Related tags Clinical trial Kidney kidney disease

Vera Therapeutics, a late-stage biotech company focused on developing treatments for patients with serious immunological diseases, has announced the results of its phase 2 clinical trial of atacicept for the treatment of IgA nephropathy (IgAN).

The company revealed that the phase 2b ORIGIN clinical trial of atacicept met its primary and key secondary endpoints, with ‘statistically significant and clinically meaningful’ reductions in proteinuria and stabilization of eGFR through week 36.

The results were presented as a late-breaking presentation at the 60th​ European Renal Association (ERA) Congress.


Atacicept is Vera’s potential best-in-class, disease-modifying dual inhibitor of the cytokines B lymphocyte stimulator (BLyS) and a proliferation-inducing ligand (APRIL).

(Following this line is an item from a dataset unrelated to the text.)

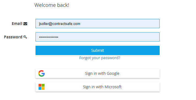Viewport: 196px width, 100px height.
Task: Click the Google G logo
Action: pyautogui.click(x=42, y=73)
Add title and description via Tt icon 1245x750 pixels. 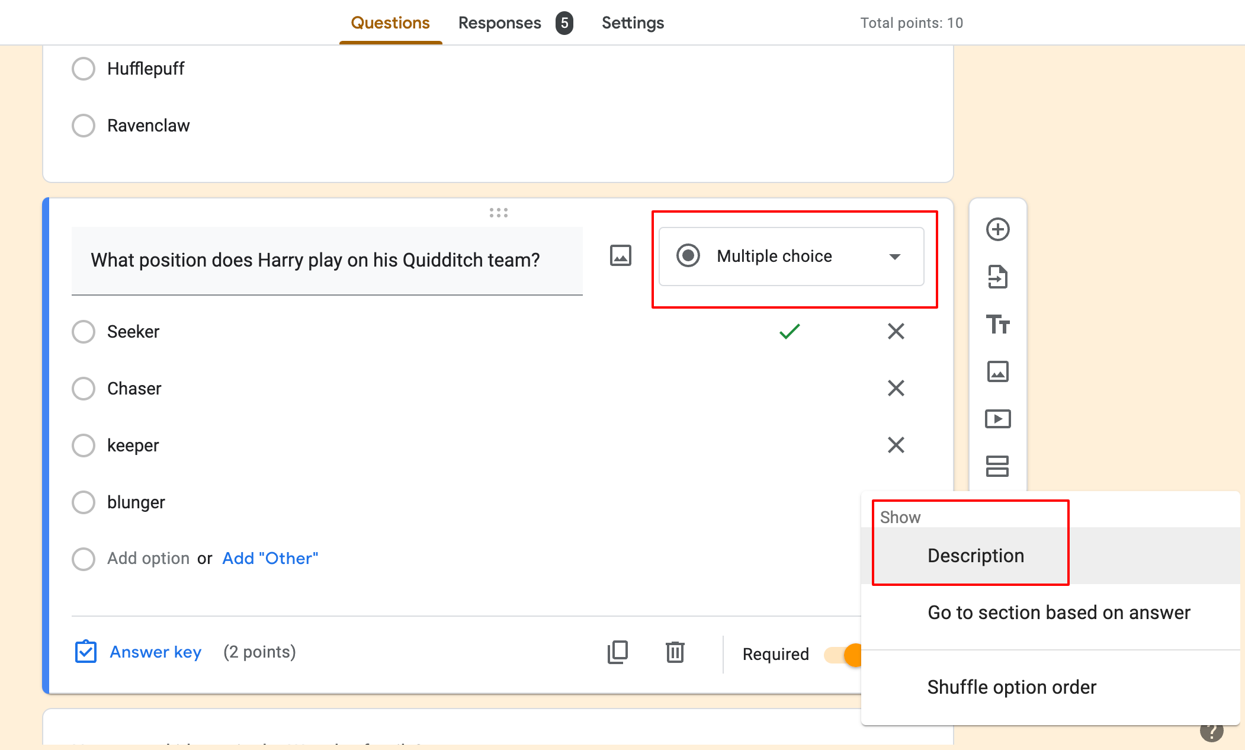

ORIGIN is a multinational, randomized, double-blind, placebo-controlled clinical trial evaluating the efficacy and safety of atacicept in patients with IgAN who continue to have persistent proteinuria and remain at high risk of disease progression despite available ACEi or ARB therapy.

At week 36 of the clinical trial, data shows atacicept 150 mg resulted in a delta of 43% versus placebo in mean proteinuria reduction in per-protocol analysis and demonstrated statistically significant stabilization of eGFR versus placebo in this high-risk population.

In addition, atacicept was generally well-tolerated with a safety profile similar to placebo.

These positive results support atacicept 150 mg as a potential disease-modifying treatment for patients with IgA nephropathy, with Vera conducting a phase 3 (ORIGIN 3) clinical trial in June 2023.

Marshall Fordyce, CEO of Vera Therapeutics, said: “With these results from the phase 2b ORIGIN clinical trial at week 36, we believe the clinical results we have generated support atacicept as a potentially disease-modifying therapy for patients with IgAN.”

“With our confirmatory Phase 3 ORIGIN 3 clinical trial already recruiting, we are working to bring this potentially transformative therapy to patients with IgAN as quickly as possible with guidance from regulators and look forward to sharing future updates on our progress.”

Richard Lafayette, director of the Stanford Glomerular Disease Center, added: “The week 36 results of the Phase 2b ORIGIN clinical trial build on a growing body of data that demonstrates atacicept's potential to modify and delay disease progression in IgAN."

“We believe this is best characterized by the early signs of eGFR stabilization and a significant 43% reduction in proteinuria for the atacicept 150 mg group compared to placebo. These data also demonstrate the therapeutic potential of the BLyS and APRIL dual inhibitor approach to treating the root cause of IgAN.”